S’il est un sujet qui fait l’unanimité au sein des syndicats agricoles (FNSEA, Coordination rurale, Jeunes Agriculteurs, Confédération paysanne, Modef, FNO), c’est celui de la prédation. Ils étaient tous réunis avec les maires de l’Usapr (Union pour la sauvegarde des activités pastorales et rurales) pour rédiger des propositions communes pour le prochain plan loup.

La pression monte

À quelques jours d’une réunion prévue à la Direction régionale de l’environnement, de l’aménagement du territoire et du logement (Dreal) à Lyon, les professionnels et les élus font monter la pression. Ils veulent pouvoir « défendre les troupeaux et enrayer la prédation sur l’élevage avec des moyens appropriés ».
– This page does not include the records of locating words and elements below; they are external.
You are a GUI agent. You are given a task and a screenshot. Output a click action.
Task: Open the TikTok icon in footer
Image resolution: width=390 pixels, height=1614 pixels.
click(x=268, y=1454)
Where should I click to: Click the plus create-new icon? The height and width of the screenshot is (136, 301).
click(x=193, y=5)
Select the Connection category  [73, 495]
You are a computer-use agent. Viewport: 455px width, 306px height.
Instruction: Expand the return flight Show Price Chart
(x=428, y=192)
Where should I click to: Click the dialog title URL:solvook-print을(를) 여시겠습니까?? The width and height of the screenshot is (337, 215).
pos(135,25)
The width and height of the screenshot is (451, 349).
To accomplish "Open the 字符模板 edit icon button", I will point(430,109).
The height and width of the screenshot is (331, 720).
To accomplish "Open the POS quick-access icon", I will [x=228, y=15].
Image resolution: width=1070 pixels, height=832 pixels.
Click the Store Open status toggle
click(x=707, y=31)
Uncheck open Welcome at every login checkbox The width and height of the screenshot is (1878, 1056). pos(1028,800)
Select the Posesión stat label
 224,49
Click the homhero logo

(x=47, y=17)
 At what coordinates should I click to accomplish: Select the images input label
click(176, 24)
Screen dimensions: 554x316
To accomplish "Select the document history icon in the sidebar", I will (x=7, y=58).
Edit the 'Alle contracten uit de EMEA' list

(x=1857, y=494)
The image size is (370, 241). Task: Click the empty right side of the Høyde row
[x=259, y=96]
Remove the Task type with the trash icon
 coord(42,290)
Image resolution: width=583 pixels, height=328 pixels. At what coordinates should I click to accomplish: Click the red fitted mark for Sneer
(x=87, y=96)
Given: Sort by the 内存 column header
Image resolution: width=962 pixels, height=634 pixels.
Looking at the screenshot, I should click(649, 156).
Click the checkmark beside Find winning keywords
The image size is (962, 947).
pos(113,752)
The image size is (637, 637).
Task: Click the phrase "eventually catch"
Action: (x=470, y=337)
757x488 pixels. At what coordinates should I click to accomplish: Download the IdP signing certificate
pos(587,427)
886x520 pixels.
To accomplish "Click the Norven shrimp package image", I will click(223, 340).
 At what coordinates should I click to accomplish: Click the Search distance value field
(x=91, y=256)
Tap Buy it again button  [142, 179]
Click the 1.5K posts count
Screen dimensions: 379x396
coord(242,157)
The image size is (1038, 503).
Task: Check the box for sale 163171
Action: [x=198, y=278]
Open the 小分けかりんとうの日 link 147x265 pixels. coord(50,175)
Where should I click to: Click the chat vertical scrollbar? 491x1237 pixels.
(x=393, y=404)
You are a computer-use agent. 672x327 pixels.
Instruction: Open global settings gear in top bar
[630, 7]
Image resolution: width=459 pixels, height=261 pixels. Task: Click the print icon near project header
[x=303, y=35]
Ils dressent à nouveau un constat lourd : 10 000 victimes du loup en 2016, un prédateur qui perd la crainte de l’Homme, des mesures de protection sans cesse déjouées qui ont par ailleurs un impact négatif sur la biodiversité et qui accentuent la fermeture des milieux…

Les conséquences de la prédation, c’est aussi une population en détresse : aussi bien celle des éleveurs et des bergers que celle des maires qui ne peuvent plus « garantir le vivre ensemble et gérer le multi-usage des territoires ».

Des tirs dès que le troupeau est menacé

Face à ce bilan, les syndicats et les maires estiment que « tout éleveur, sur le territoire national, doit pouvoir se défendre, et être aidé pour cela. Les tirs de défense doivent être considérés comme partie intégrante des mesures de protection. »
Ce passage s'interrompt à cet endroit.